__Description of the task__: The data beneath this task has to be reprinted character for character.

__Data shown__:
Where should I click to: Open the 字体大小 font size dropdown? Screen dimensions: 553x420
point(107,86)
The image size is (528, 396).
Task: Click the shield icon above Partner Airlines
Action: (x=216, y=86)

__Answer area__:
Where should I click to: Open the 字体大小 font size dropdown? Screen dimensions: 553x420
point(107,86)
The image size is (528, 396).
Task: Click the shield icon above Partner Airlines
Action: (x=216, y=86)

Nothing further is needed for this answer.